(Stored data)
####

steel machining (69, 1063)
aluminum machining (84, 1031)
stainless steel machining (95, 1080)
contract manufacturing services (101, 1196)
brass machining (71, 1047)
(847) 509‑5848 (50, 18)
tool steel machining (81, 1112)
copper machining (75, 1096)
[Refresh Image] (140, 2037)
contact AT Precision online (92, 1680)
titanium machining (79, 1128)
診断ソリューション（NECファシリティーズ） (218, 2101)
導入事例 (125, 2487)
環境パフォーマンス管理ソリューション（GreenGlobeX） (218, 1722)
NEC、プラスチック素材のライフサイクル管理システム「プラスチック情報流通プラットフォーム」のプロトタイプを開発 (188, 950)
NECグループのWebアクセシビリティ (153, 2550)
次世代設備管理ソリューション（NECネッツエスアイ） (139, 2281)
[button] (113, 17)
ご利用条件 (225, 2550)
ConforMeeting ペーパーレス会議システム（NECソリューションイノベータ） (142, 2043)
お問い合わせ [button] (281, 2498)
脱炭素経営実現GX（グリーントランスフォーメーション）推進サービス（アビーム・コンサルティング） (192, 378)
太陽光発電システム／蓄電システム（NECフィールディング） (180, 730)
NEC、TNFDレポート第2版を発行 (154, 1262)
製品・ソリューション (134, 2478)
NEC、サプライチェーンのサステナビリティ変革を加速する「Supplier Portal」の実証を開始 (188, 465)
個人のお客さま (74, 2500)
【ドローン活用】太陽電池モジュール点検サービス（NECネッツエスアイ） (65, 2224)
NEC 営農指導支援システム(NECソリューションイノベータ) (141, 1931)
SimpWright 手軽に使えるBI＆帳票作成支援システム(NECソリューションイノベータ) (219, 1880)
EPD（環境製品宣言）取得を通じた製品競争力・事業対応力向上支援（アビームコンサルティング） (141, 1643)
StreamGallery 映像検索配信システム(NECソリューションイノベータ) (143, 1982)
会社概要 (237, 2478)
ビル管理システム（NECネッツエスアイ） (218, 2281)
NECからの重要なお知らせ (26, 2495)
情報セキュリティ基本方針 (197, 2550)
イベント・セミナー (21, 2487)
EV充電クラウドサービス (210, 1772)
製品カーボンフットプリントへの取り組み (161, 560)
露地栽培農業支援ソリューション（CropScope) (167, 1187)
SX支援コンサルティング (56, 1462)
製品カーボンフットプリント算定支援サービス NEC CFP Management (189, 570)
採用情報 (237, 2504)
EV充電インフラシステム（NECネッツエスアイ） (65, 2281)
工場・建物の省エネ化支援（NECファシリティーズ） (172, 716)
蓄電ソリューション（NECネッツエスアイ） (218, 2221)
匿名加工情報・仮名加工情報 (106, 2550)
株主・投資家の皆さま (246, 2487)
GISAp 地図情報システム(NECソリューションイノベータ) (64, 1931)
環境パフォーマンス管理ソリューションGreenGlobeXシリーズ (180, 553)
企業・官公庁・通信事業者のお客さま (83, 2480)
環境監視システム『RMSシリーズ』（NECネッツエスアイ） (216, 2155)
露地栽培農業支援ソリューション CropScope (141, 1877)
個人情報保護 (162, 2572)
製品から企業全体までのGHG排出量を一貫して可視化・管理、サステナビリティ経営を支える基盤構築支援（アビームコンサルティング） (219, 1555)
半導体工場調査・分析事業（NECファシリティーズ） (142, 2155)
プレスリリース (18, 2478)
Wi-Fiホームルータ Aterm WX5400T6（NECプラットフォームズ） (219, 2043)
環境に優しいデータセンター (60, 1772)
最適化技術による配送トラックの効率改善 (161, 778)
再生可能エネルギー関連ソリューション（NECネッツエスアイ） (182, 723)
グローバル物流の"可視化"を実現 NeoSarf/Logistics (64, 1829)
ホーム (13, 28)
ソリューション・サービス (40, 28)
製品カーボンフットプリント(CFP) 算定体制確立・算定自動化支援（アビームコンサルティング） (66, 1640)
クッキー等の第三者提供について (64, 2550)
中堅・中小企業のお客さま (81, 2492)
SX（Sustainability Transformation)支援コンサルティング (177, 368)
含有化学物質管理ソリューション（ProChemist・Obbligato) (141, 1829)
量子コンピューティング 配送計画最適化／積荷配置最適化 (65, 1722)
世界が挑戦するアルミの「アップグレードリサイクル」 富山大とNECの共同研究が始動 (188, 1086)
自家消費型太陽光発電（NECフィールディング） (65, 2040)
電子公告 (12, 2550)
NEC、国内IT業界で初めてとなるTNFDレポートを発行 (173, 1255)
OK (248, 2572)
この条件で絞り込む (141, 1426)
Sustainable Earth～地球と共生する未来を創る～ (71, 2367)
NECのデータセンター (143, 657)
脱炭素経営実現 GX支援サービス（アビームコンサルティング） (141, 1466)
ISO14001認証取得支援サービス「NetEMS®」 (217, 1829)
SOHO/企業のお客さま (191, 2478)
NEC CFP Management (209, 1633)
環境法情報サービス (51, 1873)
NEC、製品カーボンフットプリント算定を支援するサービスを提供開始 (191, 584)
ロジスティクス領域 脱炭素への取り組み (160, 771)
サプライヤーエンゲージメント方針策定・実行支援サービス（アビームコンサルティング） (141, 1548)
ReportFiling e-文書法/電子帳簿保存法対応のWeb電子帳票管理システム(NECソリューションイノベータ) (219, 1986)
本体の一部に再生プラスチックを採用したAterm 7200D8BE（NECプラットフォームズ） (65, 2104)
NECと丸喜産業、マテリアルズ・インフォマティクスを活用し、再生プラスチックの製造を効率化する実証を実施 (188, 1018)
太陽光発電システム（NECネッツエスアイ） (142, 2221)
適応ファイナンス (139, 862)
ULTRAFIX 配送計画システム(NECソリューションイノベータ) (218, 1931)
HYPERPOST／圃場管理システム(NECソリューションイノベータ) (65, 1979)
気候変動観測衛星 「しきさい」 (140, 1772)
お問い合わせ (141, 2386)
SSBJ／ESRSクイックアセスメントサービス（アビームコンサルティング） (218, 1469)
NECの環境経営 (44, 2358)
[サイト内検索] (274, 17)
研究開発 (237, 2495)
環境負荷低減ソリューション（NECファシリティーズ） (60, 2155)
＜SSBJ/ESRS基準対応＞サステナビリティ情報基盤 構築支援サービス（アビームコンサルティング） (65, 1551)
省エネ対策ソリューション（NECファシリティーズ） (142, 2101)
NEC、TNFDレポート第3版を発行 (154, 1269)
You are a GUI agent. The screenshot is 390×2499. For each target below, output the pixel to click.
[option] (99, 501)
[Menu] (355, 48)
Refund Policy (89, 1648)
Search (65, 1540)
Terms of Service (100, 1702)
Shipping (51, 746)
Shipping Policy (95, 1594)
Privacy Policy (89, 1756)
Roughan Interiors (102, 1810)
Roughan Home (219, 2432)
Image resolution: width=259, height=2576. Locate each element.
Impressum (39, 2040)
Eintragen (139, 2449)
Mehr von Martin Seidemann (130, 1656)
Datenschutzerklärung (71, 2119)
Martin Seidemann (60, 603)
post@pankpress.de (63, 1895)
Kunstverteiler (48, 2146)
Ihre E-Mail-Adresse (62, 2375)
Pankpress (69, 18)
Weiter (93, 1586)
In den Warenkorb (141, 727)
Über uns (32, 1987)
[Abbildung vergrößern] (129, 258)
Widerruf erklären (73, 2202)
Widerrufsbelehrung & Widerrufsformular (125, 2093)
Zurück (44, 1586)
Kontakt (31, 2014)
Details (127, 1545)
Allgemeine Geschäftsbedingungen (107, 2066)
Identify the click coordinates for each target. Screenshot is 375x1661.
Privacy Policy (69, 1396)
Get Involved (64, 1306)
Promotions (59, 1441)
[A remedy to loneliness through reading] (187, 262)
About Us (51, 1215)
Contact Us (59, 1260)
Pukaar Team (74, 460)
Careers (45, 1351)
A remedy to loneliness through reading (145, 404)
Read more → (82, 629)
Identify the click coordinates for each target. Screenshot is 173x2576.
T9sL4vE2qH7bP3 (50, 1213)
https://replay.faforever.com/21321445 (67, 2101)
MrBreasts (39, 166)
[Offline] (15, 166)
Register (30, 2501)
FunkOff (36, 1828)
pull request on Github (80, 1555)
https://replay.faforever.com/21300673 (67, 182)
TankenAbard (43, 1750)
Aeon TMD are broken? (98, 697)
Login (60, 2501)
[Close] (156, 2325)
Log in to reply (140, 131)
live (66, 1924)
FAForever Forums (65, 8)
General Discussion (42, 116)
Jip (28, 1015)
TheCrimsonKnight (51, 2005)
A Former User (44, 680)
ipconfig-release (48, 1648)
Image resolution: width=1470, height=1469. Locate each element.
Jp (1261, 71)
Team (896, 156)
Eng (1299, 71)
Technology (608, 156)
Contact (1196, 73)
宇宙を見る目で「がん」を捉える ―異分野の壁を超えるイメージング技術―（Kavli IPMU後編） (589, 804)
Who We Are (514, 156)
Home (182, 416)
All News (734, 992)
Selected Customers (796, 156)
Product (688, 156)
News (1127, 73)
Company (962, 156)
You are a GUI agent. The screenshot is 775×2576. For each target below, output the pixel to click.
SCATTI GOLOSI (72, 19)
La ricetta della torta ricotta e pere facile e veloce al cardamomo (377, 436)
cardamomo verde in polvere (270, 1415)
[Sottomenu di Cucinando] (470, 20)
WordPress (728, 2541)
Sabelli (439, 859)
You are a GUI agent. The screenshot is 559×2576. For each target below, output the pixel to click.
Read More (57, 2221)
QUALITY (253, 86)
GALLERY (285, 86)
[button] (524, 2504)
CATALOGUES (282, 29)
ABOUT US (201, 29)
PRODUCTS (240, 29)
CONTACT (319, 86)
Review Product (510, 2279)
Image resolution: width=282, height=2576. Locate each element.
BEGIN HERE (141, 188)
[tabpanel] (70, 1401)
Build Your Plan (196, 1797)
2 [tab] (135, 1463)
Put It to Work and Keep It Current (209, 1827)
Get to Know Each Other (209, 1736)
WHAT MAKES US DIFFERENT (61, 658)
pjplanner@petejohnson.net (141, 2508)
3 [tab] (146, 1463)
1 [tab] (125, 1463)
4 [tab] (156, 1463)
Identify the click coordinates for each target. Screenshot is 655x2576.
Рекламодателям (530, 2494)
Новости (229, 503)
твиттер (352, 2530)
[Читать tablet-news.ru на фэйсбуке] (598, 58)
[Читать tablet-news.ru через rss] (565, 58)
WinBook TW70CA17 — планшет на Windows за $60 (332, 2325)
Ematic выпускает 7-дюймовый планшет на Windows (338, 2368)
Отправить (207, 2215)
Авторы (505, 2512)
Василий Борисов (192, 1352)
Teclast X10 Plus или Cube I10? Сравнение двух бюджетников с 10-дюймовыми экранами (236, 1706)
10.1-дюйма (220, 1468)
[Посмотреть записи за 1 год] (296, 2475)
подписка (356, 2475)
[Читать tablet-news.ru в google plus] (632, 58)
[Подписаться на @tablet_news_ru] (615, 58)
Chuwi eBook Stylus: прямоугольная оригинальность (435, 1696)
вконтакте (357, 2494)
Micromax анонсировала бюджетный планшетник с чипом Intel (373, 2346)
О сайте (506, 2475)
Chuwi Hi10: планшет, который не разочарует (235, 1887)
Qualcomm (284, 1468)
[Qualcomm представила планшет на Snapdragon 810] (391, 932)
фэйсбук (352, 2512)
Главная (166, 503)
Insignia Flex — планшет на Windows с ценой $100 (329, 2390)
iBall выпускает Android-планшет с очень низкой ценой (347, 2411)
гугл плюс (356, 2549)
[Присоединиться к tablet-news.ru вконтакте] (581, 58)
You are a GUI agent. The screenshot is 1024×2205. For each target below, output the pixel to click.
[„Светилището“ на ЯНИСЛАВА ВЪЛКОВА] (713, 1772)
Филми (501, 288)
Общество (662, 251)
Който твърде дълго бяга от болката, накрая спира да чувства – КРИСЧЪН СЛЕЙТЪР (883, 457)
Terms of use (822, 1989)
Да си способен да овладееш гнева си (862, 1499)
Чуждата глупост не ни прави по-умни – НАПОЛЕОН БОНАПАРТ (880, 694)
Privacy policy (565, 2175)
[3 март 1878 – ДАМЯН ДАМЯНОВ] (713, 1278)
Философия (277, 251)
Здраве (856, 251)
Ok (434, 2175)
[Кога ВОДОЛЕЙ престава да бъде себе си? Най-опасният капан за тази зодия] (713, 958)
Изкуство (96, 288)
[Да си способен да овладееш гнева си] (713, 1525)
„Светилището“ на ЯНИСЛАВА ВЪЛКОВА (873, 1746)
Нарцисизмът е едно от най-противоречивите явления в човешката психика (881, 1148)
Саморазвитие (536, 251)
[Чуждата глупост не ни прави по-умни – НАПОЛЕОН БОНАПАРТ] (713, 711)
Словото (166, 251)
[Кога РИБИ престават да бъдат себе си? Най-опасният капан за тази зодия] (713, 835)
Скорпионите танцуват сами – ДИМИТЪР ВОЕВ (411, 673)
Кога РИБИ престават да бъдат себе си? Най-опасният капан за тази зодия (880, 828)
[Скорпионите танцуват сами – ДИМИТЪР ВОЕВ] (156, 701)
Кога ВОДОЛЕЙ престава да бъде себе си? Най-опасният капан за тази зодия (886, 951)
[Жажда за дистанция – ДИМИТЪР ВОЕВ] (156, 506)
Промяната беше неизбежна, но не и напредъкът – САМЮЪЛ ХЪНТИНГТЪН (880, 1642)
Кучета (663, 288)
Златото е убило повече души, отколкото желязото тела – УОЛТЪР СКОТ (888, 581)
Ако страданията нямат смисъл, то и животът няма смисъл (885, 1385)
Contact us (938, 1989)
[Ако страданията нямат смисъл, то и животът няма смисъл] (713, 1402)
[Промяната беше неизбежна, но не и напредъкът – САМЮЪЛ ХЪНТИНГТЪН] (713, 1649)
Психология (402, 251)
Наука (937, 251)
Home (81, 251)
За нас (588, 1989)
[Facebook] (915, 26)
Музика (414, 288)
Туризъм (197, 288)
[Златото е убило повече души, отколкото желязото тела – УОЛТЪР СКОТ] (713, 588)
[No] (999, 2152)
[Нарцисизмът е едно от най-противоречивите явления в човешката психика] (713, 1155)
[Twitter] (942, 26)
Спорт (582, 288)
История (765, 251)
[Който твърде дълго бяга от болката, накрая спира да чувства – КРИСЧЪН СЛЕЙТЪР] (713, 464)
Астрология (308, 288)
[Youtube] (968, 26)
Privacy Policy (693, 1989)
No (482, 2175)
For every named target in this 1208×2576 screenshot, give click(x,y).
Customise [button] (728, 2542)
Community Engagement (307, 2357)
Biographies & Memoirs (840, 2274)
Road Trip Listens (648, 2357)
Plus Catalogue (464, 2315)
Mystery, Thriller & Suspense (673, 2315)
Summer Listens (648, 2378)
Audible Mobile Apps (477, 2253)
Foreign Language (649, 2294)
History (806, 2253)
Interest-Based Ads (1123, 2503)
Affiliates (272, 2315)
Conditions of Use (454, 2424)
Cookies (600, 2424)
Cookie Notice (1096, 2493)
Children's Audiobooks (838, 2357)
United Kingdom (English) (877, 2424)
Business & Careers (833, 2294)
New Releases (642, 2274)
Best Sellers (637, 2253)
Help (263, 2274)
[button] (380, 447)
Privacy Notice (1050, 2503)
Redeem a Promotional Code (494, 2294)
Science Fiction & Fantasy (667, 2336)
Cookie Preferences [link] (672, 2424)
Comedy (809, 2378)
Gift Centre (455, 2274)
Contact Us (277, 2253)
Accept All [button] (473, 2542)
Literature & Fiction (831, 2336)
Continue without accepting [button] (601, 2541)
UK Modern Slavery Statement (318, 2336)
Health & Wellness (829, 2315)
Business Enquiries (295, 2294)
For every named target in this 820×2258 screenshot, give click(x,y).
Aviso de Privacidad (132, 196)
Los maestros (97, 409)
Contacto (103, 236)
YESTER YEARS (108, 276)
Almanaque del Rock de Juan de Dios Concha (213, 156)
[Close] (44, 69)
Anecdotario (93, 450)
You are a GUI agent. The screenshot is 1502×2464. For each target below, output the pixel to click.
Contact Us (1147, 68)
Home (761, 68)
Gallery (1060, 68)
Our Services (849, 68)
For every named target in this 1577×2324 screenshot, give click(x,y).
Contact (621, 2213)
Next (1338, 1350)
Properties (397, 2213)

####

# TRY IT
Take the lines from the first line of the records through the line holding "NEC、TNFDレポート第2版を発行 (154, 1262)", both included, and please reproduce them exactly with nothing added.

# ANSWER BOX
steel machining (69, 1063)
aluminum machining (84, 1031)
stainless steel machining (95, 1080)
contract manufacturing services (101, 1196)
brass machining (71, 1047)
(847) 509‑5848 (50, 18)
tool steel machining (81, 1112)
copper machining (75, 1096)
[Refresh Image] (140, 2037)
contact AT Precision online (92, 1680)
titanium machining (79, 1128)
診断ソリューション（NECファシリティーズ） (218, 2101)
導入事例 (125, 2487)
環境パフォーマンス管理ソリューション（GreenGlobeX） (218, 1722)
NEC、プラスチック素材のライフサイクル管理システム「プラスチック情報流通プラットフォーム」のプロトタイプを開発 (188, 950)
NECグループのWebアクセシビリティ (153, 2550)
次世代設備管理ソリューション（NECネッツエスアイ） (139, 2281)
[button] (113, 17)
ご利用条件 (225, 2550)
ConforMeeting ペーパーレス会議システム（NECソリューションイノベータ） (142, 2043)
お問い合わせ [button] (281, 2498)
脱炭素経営実現GX（グリーントランスフォーメーション）推進サービス（アビーム・コンサルティング） (192, 378)
太陽光発電システム／蓄電システム（NECフィールディング） (180, 730)
NEC、TNFDレポート第2版を発行 (154, 1262)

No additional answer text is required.